Summit Hotel Properties Posts $11.3M Q3 Loss
Despite a dip in performance, the company strengthened its balance sheet through asset sales and refinancing.
November 05, 2025

Quarterly Results Show Pressure on Rates and Revenue
Summit Hotel Properties reported a net loss of $11.3 million for Q3 2025, a steeper loss than the $4.3 million recorded during the same period last year. Lower government-related travel and reduced international demand weighed on pricing, leading to weaker top-line results.
Same store RevPAR declined 3.7% to $115.77, with average daily rate (ADR) slipping 3.4% to $157.62. Occupancy remained largely unchanged at 73.5%. Looking at pro forma figures, which reflect all properties held throughout the quarter, RevPAR dropped 4.2% to $116.57. ADR landed at $158.25, and occupancy eased slightly to 73.7%.
Profitability metrics reflected similar softness.
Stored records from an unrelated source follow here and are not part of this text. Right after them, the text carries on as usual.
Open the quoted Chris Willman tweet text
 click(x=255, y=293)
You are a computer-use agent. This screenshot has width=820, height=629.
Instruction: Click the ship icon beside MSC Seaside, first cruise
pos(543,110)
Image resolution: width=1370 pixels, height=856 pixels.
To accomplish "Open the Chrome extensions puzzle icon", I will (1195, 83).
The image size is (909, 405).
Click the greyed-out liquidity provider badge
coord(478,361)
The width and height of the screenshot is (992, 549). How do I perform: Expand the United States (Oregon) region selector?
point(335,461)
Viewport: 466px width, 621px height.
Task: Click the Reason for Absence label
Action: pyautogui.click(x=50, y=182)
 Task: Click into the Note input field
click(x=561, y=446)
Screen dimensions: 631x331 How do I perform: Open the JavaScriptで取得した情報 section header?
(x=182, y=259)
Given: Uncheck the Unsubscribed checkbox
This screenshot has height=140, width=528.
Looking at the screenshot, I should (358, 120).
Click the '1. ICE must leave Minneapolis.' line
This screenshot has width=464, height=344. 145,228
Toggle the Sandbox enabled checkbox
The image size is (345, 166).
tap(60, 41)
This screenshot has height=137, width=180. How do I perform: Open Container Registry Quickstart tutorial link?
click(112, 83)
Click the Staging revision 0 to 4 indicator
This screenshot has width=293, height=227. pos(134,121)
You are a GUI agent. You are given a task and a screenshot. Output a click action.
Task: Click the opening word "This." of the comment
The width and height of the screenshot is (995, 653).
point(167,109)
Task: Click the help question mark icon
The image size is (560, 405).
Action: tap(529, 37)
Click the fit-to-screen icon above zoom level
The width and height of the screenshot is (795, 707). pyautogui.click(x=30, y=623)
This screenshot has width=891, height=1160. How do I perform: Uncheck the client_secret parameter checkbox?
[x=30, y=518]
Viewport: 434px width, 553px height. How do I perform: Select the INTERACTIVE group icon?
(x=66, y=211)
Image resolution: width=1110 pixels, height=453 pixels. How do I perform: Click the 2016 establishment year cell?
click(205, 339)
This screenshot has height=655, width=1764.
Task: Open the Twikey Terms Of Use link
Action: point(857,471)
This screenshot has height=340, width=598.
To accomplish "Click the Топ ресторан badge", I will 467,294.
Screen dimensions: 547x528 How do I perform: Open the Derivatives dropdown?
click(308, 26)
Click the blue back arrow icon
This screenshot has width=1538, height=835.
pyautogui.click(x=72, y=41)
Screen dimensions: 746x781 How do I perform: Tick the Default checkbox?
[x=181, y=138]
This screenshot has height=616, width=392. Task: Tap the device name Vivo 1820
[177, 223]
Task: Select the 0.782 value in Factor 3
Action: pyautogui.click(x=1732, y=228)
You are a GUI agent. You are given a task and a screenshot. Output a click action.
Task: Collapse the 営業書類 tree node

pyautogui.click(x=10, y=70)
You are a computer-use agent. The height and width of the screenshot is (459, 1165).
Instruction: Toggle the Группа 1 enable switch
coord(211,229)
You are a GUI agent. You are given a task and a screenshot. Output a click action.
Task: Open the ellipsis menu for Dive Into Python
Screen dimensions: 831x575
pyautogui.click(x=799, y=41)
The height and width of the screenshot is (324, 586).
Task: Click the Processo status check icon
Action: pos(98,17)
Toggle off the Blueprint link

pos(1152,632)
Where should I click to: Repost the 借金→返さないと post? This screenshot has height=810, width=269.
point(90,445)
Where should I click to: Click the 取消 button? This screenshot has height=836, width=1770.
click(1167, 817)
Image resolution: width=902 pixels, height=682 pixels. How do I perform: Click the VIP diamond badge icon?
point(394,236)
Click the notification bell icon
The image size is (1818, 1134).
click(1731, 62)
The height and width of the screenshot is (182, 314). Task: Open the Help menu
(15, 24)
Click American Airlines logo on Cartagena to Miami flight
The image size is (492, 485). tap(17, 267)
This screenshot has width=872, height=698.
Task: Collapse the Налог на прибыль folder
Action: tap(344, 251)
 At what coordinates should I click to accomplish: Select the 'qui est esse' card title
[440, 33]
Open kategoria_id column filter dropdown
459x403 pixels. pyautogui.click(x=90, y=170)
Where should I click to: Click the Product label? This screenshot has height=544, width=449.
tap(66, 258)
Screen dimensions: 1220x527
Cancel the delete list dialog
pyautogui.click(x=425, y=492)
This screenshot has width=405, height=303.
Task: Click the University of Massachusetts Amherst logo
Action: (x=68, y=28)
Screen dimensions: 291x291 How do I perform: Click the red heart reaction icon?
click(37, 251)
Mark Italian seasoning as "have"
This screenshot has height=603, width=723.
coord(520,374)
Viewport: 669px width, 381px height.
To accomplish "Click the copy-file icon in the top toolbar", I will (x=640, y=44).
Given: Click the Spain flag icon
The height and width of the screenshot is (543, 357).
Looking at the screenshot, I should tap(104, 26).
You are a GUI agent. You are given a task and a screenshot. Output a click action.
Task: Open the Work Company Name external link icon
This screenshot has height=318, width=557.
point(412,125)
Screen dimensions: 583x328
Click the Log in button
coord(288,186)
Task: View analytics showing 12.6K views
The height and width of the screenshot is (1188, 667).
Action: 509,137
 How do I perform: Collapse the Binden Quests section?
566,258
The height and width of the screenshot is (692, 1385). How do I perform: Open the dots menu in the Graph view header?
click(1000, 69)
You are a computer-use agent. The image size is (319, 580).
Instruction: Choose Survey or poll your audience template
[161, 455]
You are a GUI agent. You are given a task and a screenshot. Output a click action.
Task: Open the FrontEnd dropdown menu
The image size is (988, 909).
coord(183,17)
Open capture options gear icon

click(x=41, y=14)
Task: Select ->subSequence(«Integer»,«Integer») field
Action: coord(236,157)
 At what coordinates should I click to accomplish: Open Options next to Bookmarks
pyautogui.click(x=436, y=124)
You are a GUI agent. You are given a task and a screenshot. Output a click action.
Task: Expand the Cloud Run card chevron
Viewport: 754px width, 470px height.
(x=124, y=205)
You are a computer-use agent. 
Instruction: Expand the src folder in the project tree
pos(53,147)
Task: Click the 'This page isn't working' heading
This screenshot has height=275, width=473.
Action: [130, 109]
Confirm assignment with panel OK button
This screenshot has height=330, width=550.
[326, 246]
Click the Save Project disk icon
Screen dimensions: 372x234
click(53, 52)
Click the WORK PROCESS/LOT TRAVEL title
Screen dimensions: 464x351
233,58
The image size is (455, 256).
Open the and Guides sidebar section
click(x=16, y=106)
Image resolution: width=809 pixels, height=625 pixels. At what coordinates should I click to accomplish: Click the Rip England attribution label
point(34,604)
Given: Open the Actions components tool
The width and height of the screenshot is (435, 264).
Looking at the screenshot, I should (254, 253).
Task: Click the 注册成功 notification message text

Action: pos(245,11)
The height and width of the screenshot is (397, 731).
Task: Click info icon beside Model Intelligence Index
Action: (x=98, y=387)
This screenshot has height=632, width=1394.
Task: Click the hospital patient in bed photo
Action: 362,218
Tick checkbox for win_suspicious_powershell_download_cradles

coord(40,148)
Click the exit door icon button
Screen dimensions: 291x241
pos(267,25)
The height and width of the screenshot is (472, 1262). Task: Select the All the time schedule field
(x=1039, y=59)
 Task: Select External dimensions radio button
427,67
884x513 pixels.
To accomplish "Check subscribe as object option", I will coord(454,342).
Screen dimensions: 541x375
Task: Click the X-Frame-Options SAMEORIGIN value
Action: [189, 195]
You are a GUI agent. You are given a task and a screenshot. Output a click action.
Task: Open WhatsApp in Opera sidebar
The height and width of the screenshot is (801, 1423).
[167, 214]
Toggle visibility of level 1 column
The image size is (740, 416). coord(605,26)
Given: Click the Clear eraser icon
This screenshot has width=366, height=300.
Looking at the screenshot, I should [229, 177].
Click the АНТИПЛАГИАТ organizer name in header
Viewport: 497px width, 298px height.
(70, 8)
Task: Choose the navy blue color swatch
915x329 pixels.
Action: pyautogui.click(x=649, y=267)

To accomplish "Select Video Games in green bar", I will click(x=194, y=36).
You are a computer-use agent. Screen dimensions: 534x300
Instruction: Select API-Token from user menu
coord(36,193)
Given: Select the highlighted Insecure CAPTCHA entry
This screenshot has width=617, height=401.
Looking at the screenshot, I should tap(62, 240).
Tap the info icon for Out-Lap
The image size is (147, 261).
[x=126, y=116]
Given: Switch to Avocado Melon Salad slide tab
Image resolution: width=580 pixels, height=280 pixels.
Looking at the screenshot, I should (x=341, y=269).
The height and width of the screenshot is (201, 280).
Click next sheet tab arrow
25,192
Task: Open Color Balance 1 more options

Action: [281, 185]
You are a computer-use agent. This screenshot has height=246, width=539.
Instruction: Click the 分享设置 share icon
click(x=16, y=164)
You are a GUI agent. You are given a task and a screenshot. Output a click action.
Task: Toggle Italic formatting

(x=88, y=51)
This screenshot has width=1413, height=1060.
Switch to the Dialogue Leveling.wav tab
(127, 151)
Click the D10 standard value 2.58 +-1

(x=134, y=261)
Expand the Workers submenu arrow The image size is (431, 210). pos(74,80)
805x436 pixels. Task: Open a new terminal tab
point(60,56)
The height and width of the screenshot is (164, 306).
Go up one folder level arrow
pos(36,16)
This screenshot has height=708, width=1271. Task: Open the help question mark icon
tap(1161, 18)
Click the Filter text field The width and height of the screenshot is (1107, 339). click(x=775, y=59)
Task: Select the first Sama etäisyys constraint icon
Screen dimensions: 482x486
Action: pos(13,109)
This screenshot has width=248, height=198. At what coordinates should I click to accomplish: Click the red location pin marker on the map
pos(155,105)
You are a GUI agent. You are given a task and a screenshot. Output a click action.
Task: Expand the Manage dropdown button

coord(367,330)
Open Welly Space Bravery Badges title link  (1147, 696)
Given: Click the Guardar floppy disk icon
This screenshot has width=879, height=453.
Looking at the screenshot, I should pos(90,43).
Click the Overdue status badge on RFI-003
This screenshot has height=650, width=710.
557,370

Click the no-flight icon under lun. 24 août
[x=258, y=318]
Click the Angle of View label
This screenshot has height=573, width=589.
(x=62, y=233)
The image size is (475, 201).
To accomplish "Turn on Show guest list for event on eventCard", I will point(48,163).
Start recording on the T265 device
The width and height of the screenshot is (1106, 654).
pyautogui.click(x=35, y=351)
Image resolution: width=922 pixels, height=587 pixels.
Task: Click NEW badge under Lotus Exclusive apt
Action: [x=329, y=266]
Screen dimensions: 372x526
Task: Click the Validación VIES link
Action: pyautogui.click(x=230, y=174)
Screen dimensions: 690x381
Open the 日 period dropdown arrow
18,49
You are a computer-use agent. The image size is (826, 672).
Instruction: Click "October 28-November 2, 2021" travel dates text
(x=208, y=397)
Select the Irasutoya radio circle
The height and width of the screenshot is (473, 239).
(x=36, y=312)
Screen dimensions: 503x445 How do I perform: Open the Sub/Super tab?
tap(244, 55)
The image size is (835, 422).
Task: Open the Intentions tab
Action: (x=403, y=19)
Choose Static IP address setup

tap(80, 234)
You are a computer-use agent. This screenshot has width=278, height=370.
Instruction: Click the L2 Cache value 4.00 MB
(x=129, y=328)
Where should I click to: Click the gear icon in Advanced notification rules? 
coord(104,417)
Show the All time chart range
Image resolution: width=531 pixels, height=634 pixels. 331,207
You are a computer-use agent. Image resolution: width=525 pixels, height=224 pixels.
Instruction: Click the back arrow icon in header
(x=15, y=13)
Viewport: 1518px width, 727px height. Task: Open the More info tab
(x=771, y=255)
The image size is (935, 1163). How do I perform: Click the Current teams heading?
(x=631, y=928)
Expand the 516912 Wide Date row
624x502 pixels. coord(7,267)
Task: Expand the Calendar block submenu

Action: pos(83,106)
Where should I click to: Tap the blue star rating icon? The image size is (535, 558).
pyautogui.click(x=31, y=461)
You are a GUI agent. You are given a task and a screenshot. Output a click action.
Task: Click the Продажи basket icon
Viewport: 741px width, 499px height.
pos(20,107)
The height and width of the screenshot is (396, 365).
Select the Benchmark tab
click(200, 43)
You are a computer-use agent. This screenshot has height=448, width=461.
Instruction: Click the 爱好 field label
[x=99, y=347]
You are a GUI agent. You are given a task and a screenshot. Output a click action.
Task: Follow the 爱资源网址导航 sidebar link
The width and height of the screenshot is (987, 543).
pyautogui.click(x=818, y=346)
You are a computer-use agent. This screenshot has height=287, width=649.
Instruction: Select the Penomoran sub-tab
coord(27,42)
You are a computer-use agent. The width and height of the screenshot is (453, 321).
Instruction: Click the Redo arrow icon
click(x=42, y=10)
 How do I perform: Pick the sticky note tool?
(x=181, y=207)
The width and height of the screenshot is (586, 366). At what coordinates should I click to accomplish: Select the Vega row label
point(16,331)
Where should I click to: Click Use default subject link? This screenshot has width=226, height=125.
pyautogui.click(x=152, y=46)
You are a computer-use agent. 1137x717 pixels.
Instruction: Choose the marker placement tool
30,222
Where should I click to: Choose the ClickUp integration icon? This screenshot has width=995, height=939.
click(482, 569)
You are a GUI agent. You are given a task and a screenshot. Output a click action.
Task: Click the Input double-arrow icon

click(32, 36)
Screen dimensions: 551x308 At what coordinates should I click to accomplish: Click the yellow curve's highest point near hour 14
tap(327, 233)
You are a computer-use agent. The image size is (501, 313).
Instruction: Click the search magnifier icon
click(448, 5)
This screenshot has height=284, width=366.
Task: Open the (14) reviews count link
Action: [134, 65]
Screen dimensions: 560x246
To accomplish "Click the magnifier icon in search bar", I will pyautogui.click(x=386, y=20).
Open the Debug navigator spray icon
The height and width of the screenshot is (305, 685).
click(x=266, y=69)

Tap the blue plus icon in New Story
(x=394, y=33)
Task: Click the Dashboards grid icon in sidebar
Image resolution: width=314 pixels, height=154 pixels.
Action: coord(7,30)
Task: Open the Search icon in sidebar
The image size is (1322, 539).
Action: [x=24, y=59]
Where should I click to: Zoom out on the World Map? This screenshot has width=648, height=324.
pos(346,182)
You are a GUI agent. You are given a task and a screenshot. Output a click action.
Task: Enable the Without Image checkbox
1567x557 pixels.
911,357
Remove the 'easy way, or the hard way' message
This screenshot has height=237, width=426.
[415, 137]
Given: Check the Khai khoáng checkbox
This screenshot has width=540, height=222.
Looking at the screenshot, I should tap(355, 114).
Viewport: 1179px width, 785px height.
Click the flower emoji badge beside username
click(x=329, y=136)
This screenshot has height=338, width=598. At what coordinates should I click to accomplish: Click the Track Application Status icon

Pro forma hotel EBITDA fell to $54.1 million from $62.2 million in Q3 2024, with margins compressing by 351 basis points to 30.6%. Adjusted EBITDAre came in at $39.3 million. Adjusted funds from operations (AFFO) dropped to $21.3 million, or $0.17 per diluted share, from $27.6 million and $0.22 in the prior-year quarter.
Year-to-date results also showed downward movement. Through September, Summit posted a net loss of $17.6 million, compared to $24.5 million in net income a year earlier. Pro forma RevPAR for the period was down 2.4% to $123.42, while pro forma hotel EBITDA decreased to $188.1 million and margins narrowed to 33.9%.
Strategic Moves to Reinforce the Balance Sheet
Despite softer fundamentals, the company executed on several financial and strategic initiatives during and after the quarter. In October, Summit sold two hotels—Courtyard Kansas City Country Club Plaza and Courtyard Amarillo Downtown—for a combined $39 million. These properties had RevPAR figures nearly 27% below the broader portfolio. Proceeds were allocated to debt reduction and liquidity enhancements.
This sale brought Summit’s total disposition activity since 2023 to 12 hotels, generating $187 million in gross proceeds. The ongoing strategy focuses on cycling out of underperforming assets and reallocating capital toward stronger-performing segments.
Refinancing and Liquidity Update
In July, Summit and its joint venture partner GIC refinanced a $400 million term loan, extending maturity to 2030 and cutting the interest spread by 50 basis points. As of September 30, total outstanding debt stood at $1.1 billion, with 75% of it hedged through interest rate derivatives. Liquidity remained solid, with over $280 million available, including $33.8 million in unrestricted cash.
Outlook and Guidance
Management expects RevPAR in Q4 to decline between 2.0% and 2.5% year-over-year but anticipates a modest sequential improvement over the second and third quarters. Capital expenditures for 2025 are projected between $60 million and $65 million on a pro rata basis.
Summit continues to focus on optimizing its portfolio and protecting its balance sheet. While demand recovery is uneven, the company remains positioned to act as market conditions evolve.